Max seized the badly-shaped paddle, and tried to use it like an oar.
In vain.
The Arab’s oar was broken, and the boat and its occupants were at the mercy of the cruel river.
Where was it taking them?
Not to the whirlpool.
That was passed long ago.
They could see it again as they looked back.
Ibrahim reached out his hand to seize a branch of a mimosa tree, but his effort was in vain.
“See, what is that? Oh, Allah!” exclaimed the Persian as he saw the face of the dead Arab close to the boat, with its eyes open, and peering into the face of the young chief.
“It is horrible!” groaned Max.
On sped the boat, faster and yet faster.
The living Arab was the picture of stoicism.
He sat erect, his arms folded, the turban on his head scarcely wrinkled; but his teeth were clinched together, and he awaited death.

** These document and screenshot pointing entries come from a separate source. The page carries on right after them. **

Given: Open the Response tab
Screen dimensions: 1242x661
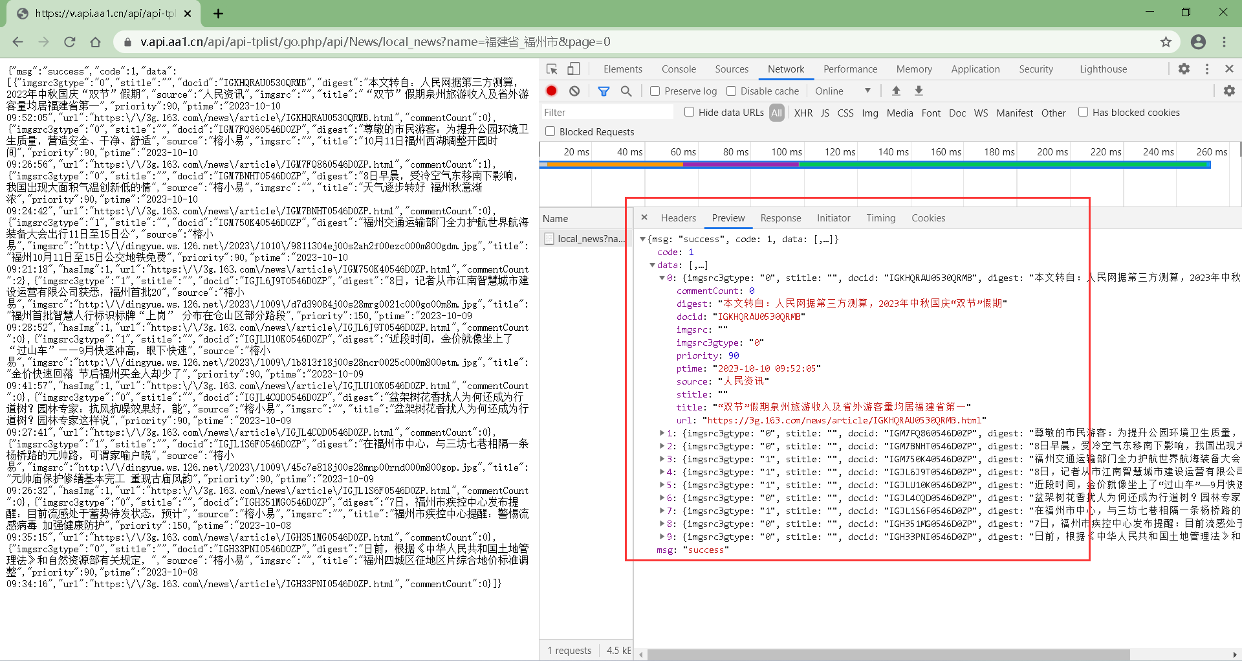Looking at the screenshot, I should click(780, 218).
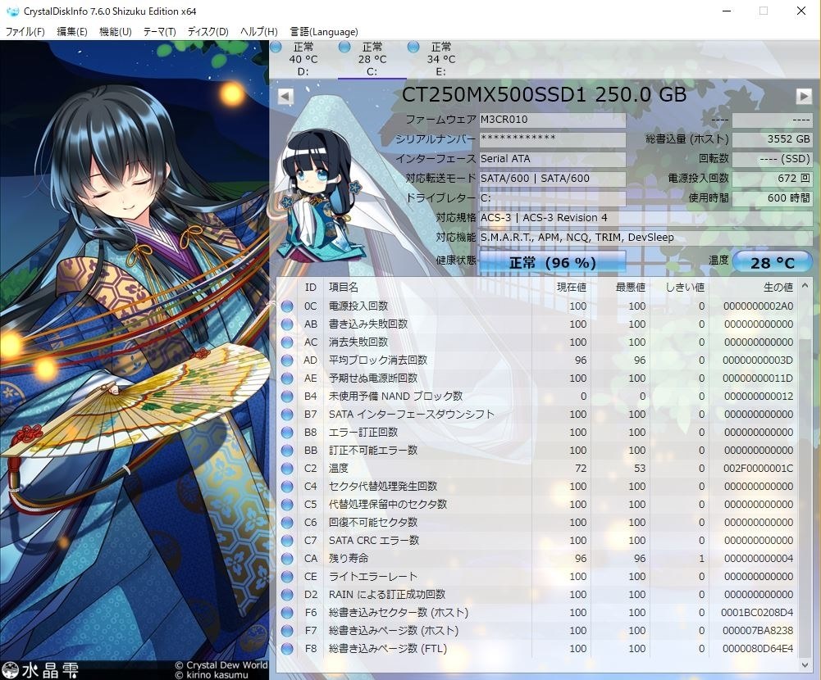Click the 28 °C temperature button
The height and width of the screenshot is (680, 821).
click(773, 262)
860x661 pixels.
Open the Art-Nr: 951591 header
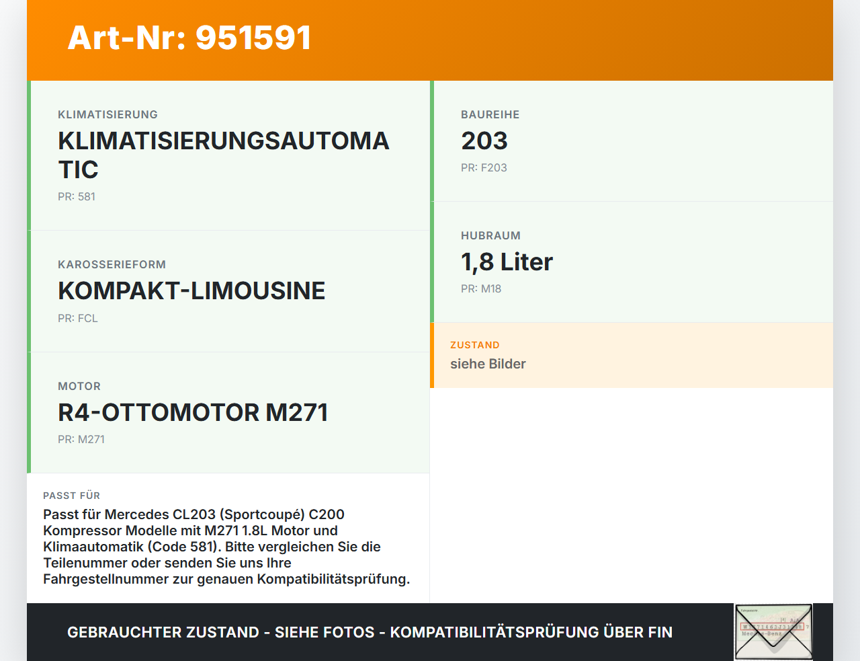click(x=190, y=38)
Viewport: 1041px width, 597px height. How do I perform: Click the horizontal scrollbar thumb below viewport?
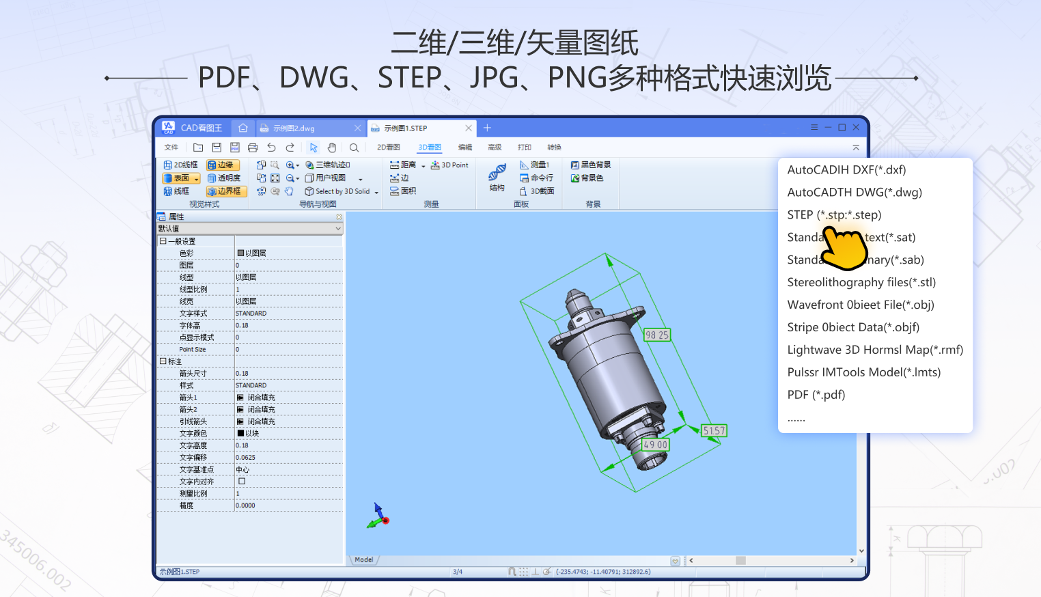click(740, 561)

Ibrahim had passed through the terror of the valley of the shadow of death, and had mentally wished his uncle farewell.
As for Max, he was occupied thinking of a way to escape.
And yet a few minutes of life only remained to them.
The water had changed to dull, heavy red in color.
All along the banks Max could see the quagmire the caravan had avoided.
But the boat sped on so rapidly that nothing definite could be noted.
It seemed the boat was going uphill, but of course that was imagination.
A few yards before them was tall marsh grass growing in the water.
“Our troubles are at an end,” gasped Max, catching his breath, as he spoke.
The boat tossed slightly.
A sudden lurch, and the small dugout, with its three occupants, was precipitated over a cataract, a seething cauldron of hissing, sputtering, bubbling water!